I'd routed the same one-word prompt to Claude Haiku and to Gemini 2.5 Flash. Flash has the lower per-token price, so this should have been an easy win. It wasn't. Flash is a thinking model: before it answered "Paris," it spent a few dozen tokens reasoning, and reasoning is billed as output. Haiku answered in 4 tokens. Flash spent about 28 — lower unit price, far more units, ~8.6× the bill per request. I only caught it because I'd instrumented every call: tokens, cost, latency, written to Postgres. And I instrument every call because that's what you do when you've spent years keeping payment systems honest.
That instinct is the whole point. For two and a half years I built cross-border real-time payments at NPCI — the kind of system where a rounding error is an incident and a downstream going dark is a Saturday night. This year I built an LLM gateway, and I kept reaching for the same tools. That's not a coincidence.
AI infrastructure looks like a new field.
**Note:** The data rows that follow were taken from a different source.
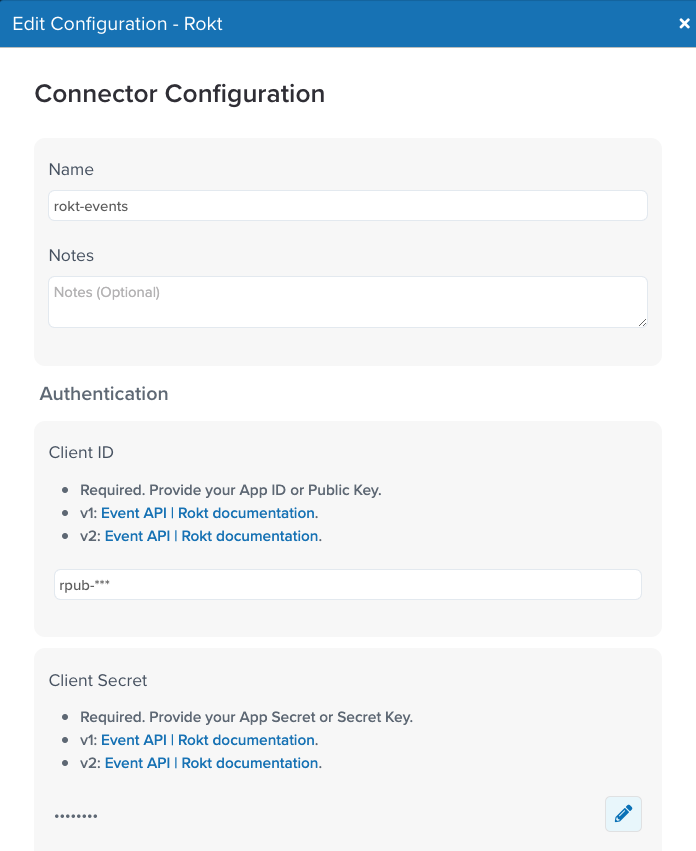696x851 pixels.
Task: Click the Notes field label
Action: [x=71, y=255]
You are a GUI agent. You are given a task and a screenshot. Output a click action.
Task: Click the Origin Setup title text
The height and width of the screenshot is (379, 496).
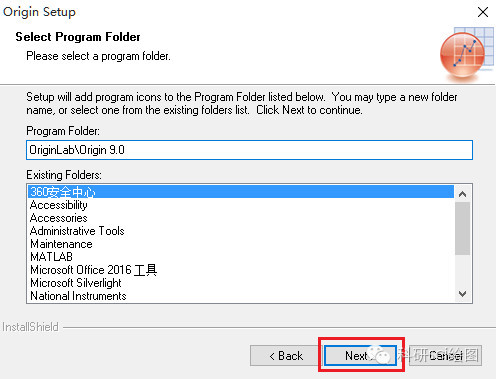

Underneath, it's the systems work backend engineers have always done. A model API is a downstream dependency: it's slow, it's occasionally down, it rate-limits you, and it bills you per call. You have integrated a dependency exactly like that before — a payment processor, a KYC provider, a partner bank. The model isn't magic. It's a new kind of expensive, flaky downstream, and the hard parts — reliability, cost control, failover — are the parts we already solved.
The gateway needed a circuit breaker per provider, and I'd built exactly that at NPCI — on a payments platform where every partner integration was a downstream in a different country, each with its own SLA and its own definition of "up." My fault-tolerant Go processors wrapped those partners in circuit breakers and rate limiters for one reason: when a partner started failing, the worst move was to keep hammering it while your own worker pools filled with stuck calls. So you trip, fail fast, and let a trickle of traffic probe for recovery. CLOSED, OPEN, HALF_OPEN. Wiring those same three states around Anthropic and Gemini, the only thing that changed was the noun — "partner bank" became "model provider."
The gateway needed to meter every call into Postgres. That's an audit log, and payments runs on audit logs. Across 20+ Go services I'd keyed everything on idempotency so a retried request never double-counted; the cost log keys on request_id for the identical reason. And money was always fixed-precision, never a float — which is why cost_usd is a NUMERIC, not a float. You don't approximate money, and you don't approximate spend.
Retries versus the breaker — transient versus sustained — was muscle memory. In payments a careless retry is a double-debit, so one timeout means an idempotent retry, never a blind resubmit; sustained failure means you stop sending. I wrote that distinction into financial workflows for years. Rewriting it for an LLM call, the cost of getting it wrong fell from someone's money to a wasted token — but the shape of the problem didn't move an inch.
I won't pretend it was all familiar. A few things were genuinely new, and they're all about the model itself. Token economics is a real discipline — the 8.6× surprise up top doesn't exist in any database I've ever billed for. A model is non-deterministic in a way a datastore isn't: the same input can return a different output, so you can't assert on exact strings, and "testing" becomes evals and distributions instead of equality. And a model quietly spending your output budget on its own reasoning has no equivalent in a payment switch. That's the new surface area — but it's a few weeks of new sitting on years of foundation, not a new career.
So if you're a backend engineer wondering whether your distributed-systems experience transfers to AI: it doesn't just transfer — it's the scarce part. Anyone can call an LLM API in an afternoon. Far fewer people can make that call reliable when the provider degrades, cheap when the token math turns against you, and observable when someone asks you to explain the bill. That's not AI expertise. That's the work you've already been doing, with a model attached.
The gateway is live at https://llm-gateway-python.onrender.com, and the code is on GitHub: https://github.com/Yogesh23012001/llm-gateway-python.
Top comments (1)
One of the biggest misconceptions in AI is that model expertise matters more than systems expertise. In production, the hard problems are often the same ones we’ve dealt with for years: reliability, observability, cost control, retries, failover, and auditing.The model is new. Distributed systems are not.